All of the lines below need to be copied exactly, apart from the pictures.

Source records
++++++

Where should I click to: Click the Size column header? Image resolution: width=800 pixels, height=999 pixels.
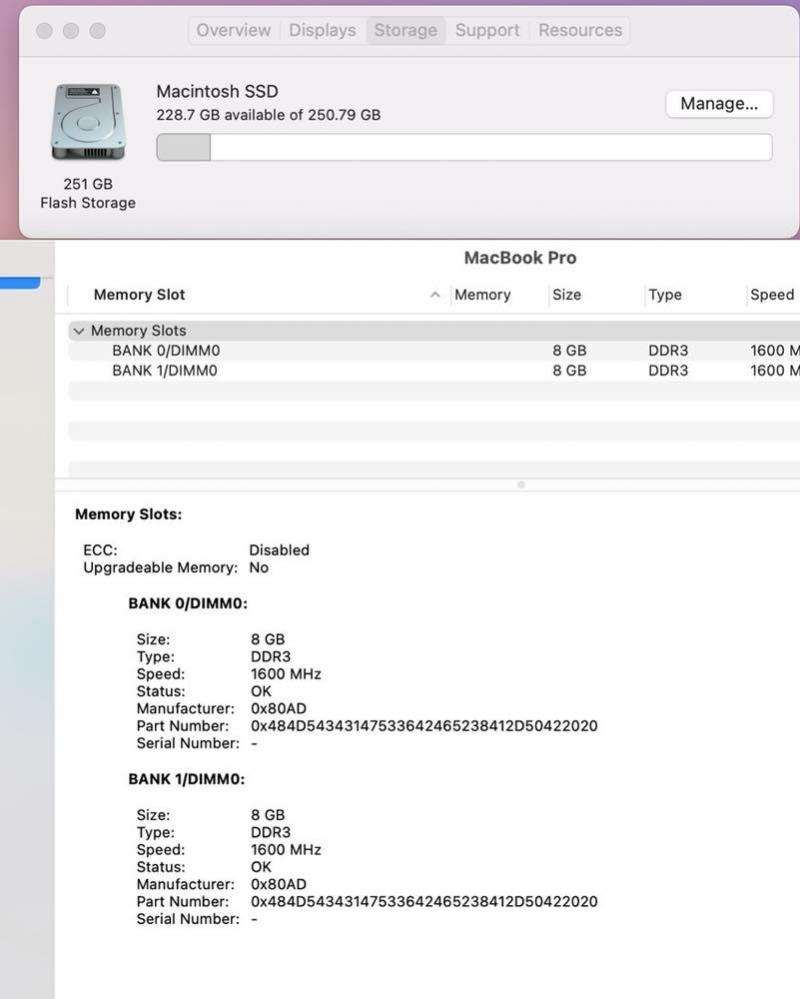pyautogui.click(x=566, y=295)
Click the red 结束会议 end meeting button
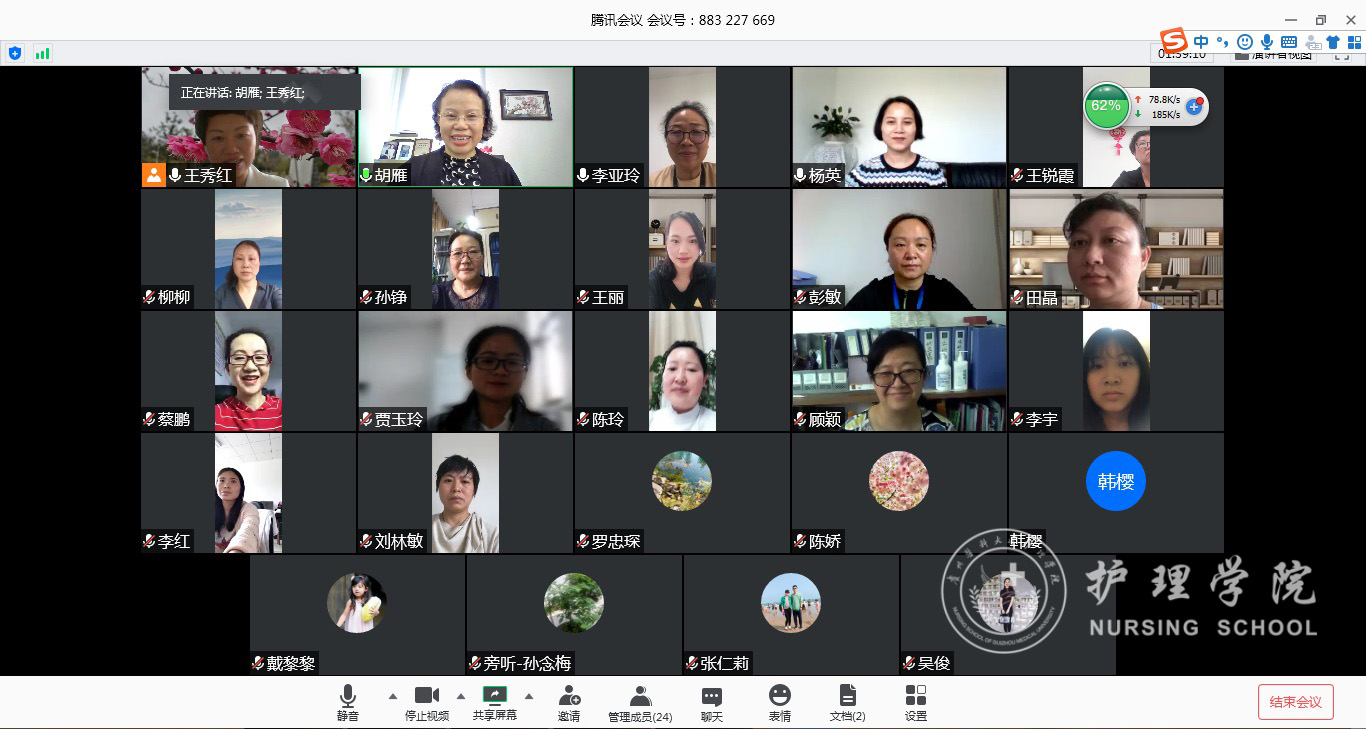 (x=1295, y=702)
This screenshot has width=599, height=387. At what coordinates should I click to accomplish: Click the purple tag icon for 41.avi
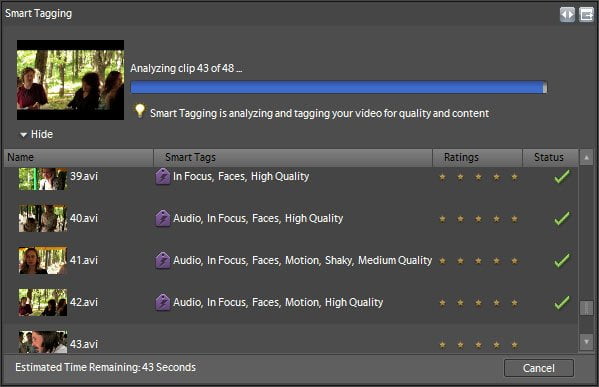(163, 261)
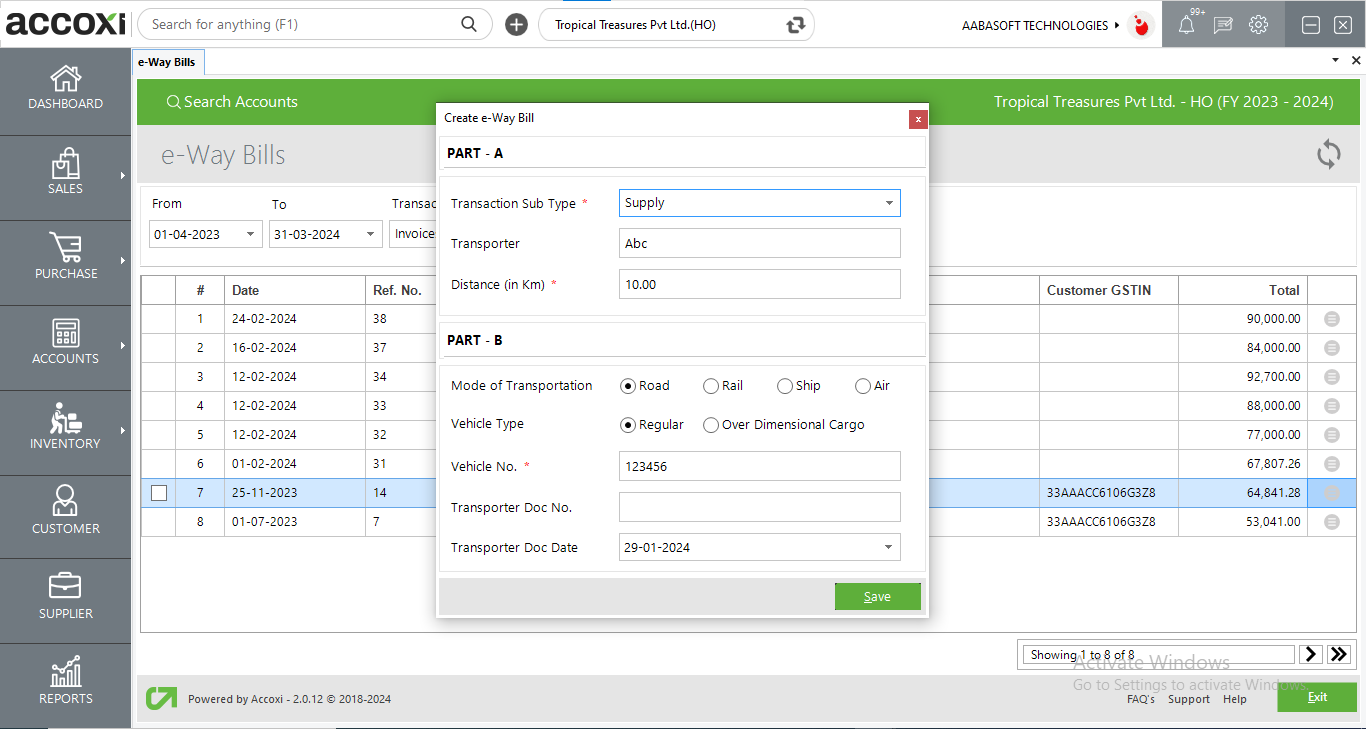Click inside the Vehicle No. field
Viewport: 1366px width, 729px height.
tap(759, 466)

++++++

• Exercise response:
Where should I click to: Click the Size column header? Image resolution: width=800 pixels, height=999 pixels.
pyautogui.click(x=566, y=295)
Click the red 结束会议 end meeting button
 (x=1295, y=702)
This screenshot has width=599, height=387. At what coordinates should I click to accomplish: Click the purple tag icon for 41.avi
(163, 261)
Click inside the Vehicle No. field
Viewport: 1366px width, 729px height.
tap(759, 466)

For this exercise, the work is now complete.